En revanche, les agents et promoteurs immobiliers qui comptaient faire des affaires avec l’arrivée à Jérusalem de l’ensemble du personnel de l’ambassade américaine installée à Tel-Aviv en sont pour leurs frais. En effet, pour l’heure, il ne s’agit que d’une première étape, dans le transfert annoncé le 6 décembre dernier, dans le sillage de la reconnaissance par Donald Trump de Jérusalem comme capitale d’Israël. Si la Maison-Blanche annonce être à la recherche d’un terrain pour la construction, dans la ville sainte, de la nouvelle mission diplomatique, la majorité des services diplomatiques américains continuent leurs activités à Tel-Aviv. Au département d’État, on affirme que le processus de déménagement complet de l’ambassade pourrait prendre des années.

La cérémonie de ce lundi est donc avant tout symbolique. Il s’agit pour Donald Trump et Benjamin Netanyahou de marquer, en fanfare, la nouvelle politique américaine favorable à Israël. Non seulement au sujet du statut de Jérusalem, mais aussi vis-à-vis de Téhéran, avec le retrait américain de l’accord sur le nucléaire iranien. Deux éléments qui enchantent le Premier ministre israélien. Il se bat depuis des décennies pour que l’Amérique reconnaisse la ville sainte comme capitale d’Israël. Sans compter qu’il n’a cessé de s’opposer à l’accord conclu par Barack Obama et les autres grandes puissances pour limiter les ambitions nucléaires des ayatollah iraniens.

« L’adrénaline coule à flots »

Dans cette affaire, les grands perdants sont évidemment les Palestiniens. À Ramallah, Mahmoud Abbas a rompu tous les liens avec l’administration américaine. Il considère, en effet, que l’initiative américaine faisant de Jérusalem la capitale d’Israël est une rupture de la légitimité internationale sur laquelle se fondait le processus de négociations. En Cisjordanie, on s’attend à d’importantes manifestations. L’armée et la police israélienne y sont en état d’alerte, comme sur la frontière de Gaza. Car cette inauguration se déroule la veille de la journée de la Naqba, en français « la catastrophe ». Il s’agit de la commémoration par les Palestiniens de la défaite arabe de 1948, dont le problème des réfugiés palestiniens est une des conséquences.
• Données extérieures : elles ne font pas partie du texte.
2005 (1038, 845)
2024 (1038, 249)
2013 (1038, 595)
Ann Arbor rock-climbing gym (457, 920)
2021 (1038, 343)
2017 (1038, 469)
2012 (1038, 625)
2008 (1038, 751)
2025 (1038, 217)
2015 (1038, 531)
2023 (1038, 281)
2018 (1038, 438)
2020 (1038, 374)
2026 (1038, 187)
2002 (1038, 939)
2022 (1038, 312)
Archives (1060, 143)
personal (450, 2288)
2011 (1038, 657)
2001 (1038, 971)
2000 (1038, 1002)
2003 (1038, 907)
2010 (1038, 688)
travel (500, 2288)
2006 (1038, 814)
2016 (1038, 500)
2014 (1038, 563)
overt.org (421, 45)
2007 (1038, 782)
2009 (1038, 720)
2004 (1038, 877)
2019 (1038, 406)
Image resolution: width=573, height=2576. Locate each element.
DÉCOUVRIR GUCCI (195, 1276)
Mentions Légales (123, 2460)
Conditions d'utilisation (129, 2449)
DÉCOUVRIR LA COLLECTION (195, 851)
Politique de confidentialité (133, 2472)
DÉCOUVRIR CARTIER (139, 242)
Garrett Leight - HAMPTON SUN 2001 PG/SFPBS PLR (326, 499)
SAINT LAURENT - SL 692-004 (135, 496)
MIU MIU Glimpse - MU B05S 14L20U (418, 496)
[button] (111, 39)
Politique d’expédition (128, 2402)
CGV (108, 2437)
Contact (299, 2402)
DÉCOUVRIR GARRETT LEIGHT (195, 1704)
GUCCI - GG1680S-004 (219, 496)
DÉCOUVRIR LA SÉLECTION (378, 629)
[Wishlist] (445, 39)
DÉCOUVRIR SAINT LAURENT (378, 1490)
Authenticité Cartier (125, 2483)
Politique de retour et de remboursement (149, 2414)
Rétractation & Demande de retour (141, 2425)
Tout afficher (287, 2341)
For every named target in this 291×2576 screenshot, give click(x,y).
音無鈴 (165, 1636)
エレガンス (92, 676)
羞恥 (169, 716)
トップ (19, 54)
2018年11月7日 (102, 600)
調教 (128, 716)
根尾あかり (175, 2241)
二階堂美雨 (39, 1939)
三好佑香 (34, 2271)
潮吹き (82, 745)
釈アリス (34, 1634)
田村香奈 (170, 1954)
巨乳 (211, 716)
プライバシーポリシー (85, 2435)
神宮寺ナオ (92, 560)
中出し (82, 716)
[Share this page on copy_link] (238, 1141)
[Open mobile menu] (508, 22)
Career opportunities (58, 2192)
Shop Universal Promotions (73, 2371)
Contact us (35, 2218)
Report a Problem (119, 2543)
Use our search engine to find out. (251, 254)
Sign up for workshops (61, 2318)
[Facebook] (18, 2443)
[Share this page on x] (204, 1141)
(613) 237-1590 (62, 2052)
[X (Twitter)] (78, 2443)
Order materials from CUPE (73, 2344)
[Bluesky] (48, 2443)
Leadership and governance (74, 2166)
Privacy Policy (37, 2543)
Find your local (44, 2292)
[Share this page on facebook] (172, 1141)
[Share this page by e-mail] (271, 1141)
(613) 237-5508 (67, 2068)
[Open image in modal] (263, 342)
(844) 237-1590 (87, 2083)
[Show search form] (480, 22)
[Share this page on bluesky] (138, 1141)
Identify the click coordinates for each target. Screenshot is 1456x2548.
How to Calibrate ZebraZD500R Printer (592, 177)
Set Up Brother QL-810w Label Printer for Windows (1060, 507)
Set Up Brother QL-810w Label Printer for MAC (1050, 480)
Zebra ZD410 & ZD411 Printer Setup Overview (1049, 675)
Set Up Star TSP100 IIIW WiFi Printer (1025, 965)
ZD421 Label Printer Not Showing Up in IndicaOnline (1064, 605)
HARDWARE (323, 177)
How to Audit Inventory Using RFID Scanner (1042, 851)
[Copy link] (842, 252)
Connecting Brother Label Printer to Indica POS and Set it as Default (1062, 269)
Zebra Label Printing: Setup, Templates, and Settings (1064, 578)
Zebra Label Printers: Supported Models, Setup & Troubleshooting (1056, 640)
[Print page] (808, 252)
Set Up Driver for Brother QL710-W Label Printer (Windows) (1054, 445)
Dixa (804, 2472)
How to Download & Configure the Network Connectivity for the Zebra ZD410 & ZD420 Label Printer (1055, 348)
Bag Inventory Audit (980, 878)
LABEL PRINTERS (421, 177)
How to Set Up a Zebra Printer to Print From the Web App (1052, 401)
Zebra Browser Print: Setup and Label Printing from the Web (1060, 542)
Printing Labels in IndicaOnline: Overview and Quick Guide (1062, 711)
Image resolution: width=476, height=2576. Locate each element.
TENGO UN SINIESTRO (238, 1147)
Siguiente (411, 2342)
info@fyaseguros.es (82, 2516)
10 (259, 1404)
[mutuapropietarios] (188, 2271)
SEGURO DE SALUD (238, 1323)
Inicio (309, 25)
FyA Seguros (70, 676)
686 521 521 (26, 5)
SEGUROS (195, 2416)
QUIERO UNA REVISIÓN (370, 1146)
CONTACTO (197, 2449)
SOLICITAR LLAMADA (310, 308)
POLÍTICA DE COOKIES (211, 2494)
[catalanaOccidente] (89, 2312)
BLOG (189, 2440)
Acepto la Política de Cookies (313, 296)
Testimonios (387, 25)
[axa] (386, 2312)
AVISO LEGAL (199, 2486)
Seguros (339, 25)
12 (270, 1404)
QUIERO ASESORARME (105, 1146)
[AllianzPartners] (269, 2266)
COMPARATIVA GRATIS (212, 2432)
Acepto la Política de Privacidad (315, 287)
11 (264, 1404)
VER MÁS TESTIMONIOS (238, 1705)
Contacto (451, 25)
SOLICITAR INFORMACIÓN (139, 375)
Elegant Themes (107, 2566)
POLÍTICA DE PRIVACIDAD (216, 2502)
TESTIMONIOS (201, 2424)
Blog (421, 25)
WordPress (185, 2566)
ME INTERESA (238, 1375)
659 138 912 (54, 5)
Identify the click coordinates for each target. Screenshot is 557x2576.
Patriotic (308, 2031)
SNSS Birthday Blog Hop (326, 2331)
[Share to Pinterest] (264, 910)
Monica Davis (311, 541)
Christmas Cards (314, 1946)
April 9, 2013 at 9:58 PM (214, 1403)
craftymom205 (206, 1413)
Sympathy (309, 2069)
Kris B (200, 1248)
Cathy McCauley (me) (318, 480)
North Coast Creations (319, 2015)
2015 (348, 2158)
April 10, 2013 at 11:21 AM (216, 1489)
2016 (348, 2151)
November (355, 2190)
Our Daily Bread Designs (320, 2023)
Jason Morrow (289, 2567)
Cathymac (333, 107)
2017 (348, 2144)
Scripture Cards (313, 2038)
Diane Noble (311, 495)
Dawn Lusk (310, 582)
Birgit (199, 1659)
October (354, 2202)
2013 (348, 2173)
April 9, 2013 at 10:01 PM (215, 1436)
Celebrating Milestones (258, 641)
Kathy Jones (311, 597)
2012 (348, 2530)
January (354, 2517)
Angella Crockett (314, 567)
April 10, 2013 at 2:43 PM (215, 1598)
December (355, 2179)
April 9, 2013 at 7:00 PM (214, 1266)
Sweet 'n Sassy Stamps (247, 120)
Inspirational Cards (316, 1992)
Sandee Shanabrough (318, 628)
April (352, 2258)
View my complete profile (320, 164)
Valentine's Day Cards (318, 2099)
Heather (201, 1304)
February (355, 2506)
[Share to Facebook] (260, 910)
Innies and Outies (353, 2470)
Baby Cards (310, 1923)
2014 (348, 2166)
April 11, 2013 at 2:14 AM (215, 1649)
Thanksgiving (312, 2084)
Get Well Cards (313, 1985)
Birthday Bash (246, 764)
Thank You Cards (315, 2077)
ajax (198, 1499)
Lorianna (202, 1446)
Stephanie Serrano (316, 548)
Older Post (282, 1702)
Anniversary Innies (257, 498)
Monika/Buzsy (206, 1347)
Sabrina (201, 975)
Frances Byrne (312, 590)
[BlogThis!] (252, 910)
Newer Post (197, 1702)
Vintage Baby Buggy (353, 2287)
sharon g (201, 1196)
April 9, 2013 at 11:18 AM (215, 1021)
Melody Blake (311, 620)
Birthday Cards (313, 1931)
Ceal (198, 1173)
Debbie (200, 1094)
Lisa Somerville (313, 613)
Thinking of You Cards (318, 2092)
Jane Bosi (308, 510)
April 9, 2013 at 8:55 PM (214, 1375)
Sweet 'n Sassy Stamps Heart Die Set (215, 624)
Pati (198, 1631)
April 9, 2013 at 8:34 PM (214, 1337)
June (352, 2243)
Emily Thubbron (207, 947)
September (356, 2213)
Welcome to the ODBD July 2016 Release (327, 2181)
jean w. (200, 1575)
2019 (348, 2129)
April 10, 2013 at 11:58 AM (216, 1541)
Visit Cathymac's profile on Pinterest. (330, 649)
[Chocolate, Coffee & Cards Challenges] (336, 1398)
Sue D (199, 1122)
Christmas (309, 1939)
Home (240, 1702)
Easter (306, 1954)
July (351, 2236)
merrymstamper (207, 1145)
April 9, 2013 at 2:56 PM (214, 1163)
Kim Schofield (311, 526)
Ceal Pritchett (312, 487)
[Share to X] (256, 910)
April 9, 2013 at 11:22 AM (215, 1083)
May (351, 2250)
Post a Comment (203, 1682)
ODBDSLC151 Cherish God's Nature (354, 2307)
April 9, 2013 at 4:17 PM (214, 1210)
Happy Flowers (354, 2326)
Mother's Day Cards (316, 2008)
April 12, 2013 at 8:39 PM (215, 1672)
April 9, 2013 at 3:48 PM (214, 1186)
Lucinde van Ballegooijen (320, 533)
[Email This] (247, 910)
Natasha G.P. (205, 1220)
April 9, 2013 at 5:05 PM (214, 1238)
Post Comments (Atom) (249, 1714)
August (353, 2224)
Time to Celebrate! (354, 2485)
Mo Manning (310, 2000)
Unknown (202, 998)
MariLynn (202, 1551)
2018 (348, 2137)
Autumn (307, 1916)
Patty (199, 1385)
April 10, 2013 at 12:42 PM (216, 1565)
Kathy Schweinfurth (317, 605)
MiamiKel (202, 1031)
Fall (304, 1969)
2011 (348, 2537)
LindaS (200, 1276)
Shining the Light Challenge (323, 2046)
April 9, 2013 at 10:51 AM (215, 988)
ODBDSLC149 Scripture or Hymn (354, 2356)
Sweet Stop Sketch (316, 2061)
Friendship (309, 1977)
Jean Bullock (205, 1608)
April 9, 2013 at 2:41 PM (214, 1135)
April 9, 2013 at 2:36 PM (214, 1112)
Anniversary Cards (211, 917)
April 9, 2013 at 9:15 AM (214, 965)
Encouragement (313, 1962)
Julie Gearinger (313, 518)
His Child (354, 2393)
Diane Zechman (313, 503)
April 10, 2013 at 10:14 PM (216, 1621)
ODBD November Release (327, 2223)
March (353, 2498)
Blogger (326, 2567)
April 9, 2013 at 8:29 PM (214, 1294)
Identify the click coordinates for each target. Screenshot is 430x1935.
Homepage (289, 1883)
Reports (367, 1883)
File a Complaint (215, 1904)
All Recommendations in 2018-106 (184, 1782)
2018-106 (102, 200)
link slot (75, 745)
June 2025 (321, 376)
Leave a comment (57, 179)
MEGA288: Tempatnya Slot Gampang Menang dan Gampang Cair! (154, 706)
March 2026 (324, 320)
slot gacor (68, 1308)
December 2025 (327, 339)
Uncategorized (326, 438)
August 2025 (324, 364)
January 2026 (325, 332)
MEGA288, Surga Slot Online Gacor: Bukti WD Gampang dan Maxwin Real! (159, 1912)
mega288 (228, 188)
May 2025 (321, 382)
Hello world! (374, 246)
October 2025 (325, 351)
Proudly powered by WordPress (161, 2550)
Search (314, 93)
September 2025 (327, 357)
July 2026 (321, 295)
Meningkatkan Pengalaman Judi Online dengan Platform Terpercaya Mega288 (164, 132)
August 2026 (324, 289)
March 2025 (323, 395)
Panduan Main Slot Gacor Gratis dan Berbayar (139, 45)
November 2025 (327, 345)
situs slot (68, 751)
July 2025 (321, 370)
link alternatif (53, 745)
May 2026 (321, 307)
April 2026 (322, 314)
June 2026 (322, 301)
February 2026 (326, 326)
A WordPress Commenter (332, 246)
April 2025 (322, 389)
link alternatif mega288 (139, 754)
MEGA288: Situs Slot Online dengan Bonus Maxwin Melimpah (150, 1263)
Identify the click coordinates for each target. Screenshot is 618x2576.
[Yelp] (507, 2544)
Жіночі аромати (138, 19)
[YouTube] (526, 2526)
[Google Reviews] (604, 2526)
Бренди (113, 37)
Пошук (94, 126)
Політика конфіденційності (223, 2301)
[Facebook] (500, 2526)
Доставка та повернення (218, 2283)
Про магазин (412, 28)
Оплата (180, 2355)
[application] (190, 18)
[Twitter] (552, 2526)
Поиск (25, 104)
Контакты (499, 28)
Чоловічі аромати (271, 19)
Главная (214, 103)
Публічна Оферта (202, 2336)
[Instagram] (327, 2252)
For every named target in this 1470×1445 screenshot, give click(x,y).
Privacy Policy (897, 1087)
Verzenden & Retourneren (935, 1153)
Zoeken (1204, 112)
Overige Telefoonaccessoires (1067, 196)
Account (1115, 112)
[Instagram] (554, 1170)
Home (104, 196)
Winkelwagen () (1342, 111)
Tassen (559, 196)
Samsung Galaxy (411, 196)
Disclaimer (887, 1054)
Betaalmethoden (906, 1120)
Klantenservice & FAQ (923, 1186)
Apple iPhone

Cela n’empêche pas le public israélien de soutenir à fond son Premier ministre et le président américain. Selon un tout récent sondage, ils sont 63 % à se féliciter du transfert de l’ambassade américaine. Ils sont aussi 71 % à justifier les tirs à balles réelles contre les manifestants à la frontière de Gaza. Toutes choses qui font grincer des dents les commentateurs de gauche. L’un d’entre eux, Chemi Shalev, du quotidien Haaretz, a écrit : « En Israël, ces derniers jours, Benjamin Netanyahou est roi et Donald Trump, Dieu. L’adrénaline coule à flots et la testostérone pourrait bien déborder. » Une manière de dire que la droite a le vent en poupe. Si des élections anticipées avaient lieu ces jours-ci, le Likoud de Netanyahou obtiendrait 35 mandats de députés, contre 31 aujourd’hui.